Now, writing in Nature Photonics, Francesco Morichetti and colleagues present a photonic integrated platform based on two chips hosting Mach–Zehnder interferometer (MZI) meshes that enables efficient and low-crosstalk information transmission through any optical media.

Credit: Reprinted from SeyedinNavadeh, S. et al. Nat. Photon. https://doi.org/10.1038/s41566-023-01330-w (2023), Springer Nature Limited

The MZI is a type of optical interferometer in which the light travels two different paths and then recombines, producing an interferogram dependent on the phase difference between the two paths and on the intensity and phase of the incoming light at MZI’s input ports. Hence, it can sensitively detect any changes in refractive index and phase difference arising from structural imperfections, material inhomogeneities, and other obstacles in the optical media.

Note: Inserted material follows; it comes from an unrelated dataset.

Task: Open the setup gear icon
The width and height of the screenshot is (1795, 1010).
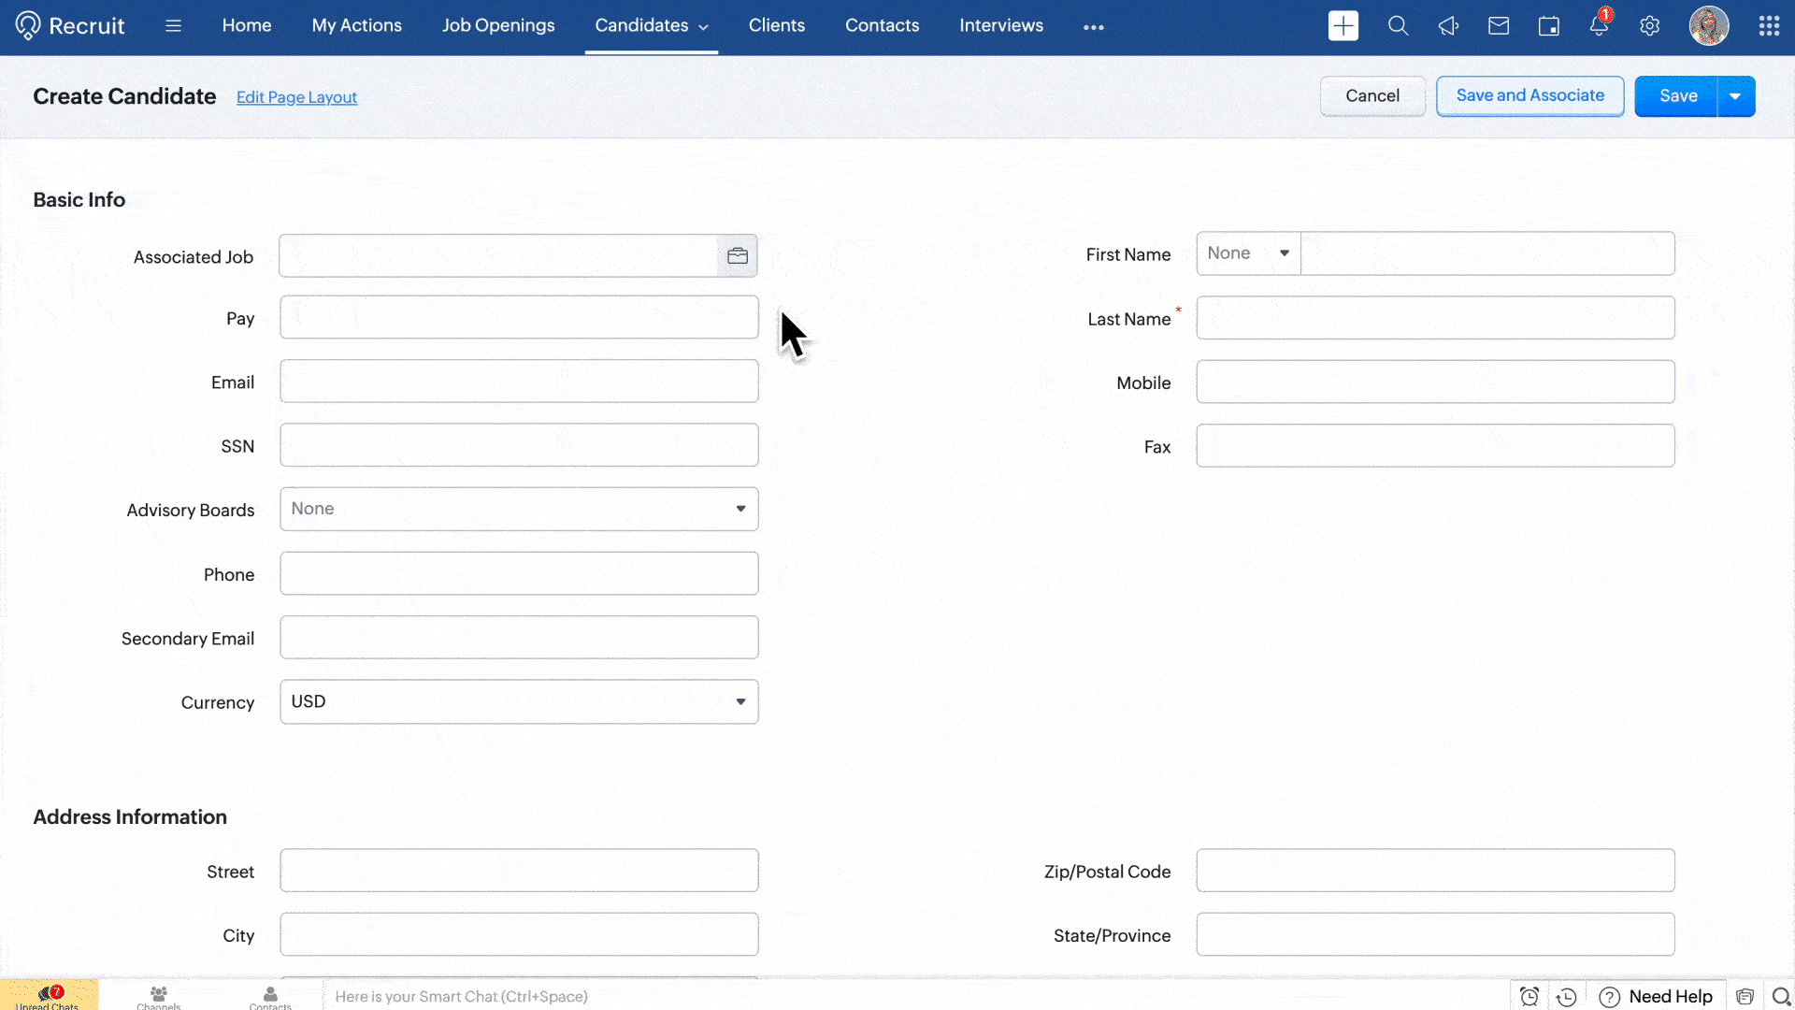Action: click(x=1650, y=26)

Using a standard silicon photonics platform, the researchers fabricated two identical chips that consist of MZI meshes with thermo-optic phase shifters, single-mode waveguides, and arrays of grating couplers working as integrated optical micro-antennas. The two chips work in pairs, each containing two diagonal lines of MZIs, where each line is used to handle a specific information transmission channel. If a light is shone into the upper input port on one side of the chip, it goes into the first diagonal line of MZIs, during which the phase shifters are set arbitrarily. As a result, some light appears out of each of the nine output ports on the other side of the chip, emerges from the gratings, and finally enters the optical media. The resulting light is collected by the gratings at the inputs to the second chip and moves through the corresponding diagonal line of MZIs. The final output light is collected by the free-space optical fibre. The MZIs in the second chip act as a self-aligning beam coupler, manipulated by a progressive algorithm to route inputs to assigned output ports efficiently. The efficiency of the end-to-end transmission between the two chips can be optimized through several forward-and-backward iterations of the progressive algorithm applied to the pair of MZI meshes.

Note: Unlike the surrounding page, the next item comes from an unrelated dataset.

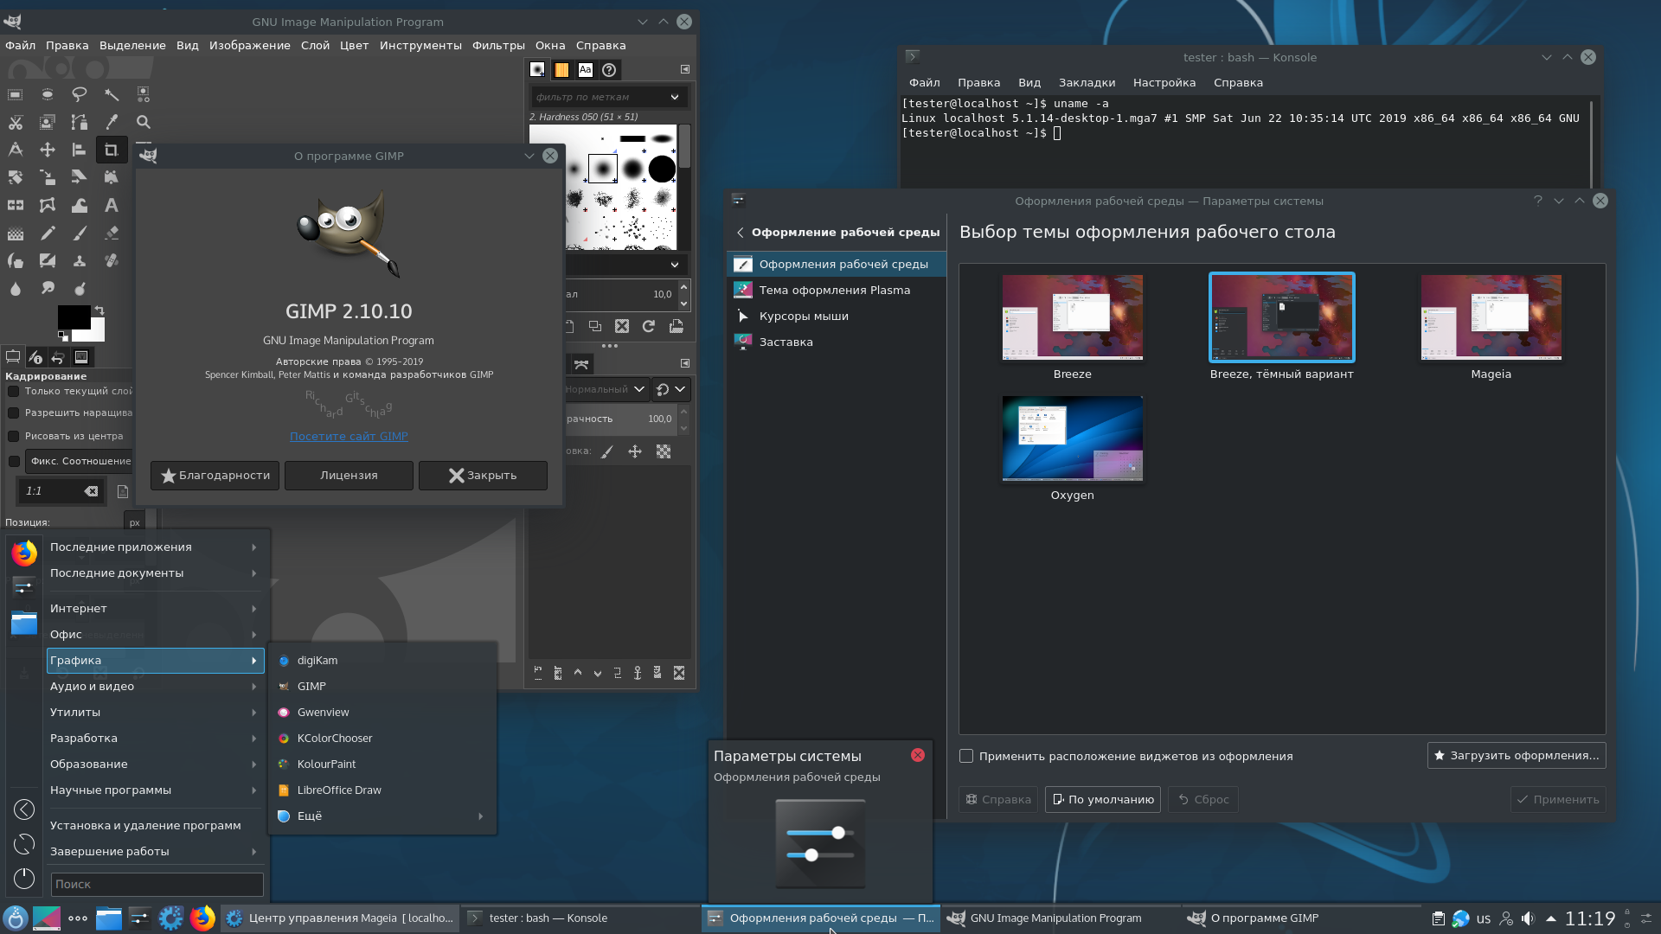Click the 'Посетите сайт GIMP' link
Screen dimensions: 1661x934
pyautogui.click(x=348, y=436)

The second information transmission channel can be created by applying the above procedure to the other diagonal line of MZIs. Therefore, this MZI mesh pairing technology can be scaled up for applications in large-scale photonic computing. In addition, in the presence of obstacles or perturbations in the optical media, the researchers obtain crosstalk below −30 dB between optimal channels in the MZI mesh chip. “Our chips integrate photonic analogue processors designed for rapid and energy-efficient calculations using light. With respect to digital electronic processing, making basic algebraic operations, such as sums and multiplications, directly in the optical domain presents several benefits, including high energy efficiency and an extensive bandwidth surpassing 5 THz,” says Morichetti.

“Using optical processors for analogue computing has a vital role in various application scenarios, such as mathematical accelerators for neuromorphic systems, artificial intelligence, quantum computing, and so on — in general, in all systems demanding very high-speed processing of extensive datasets,” adds co-author Marc Sorel.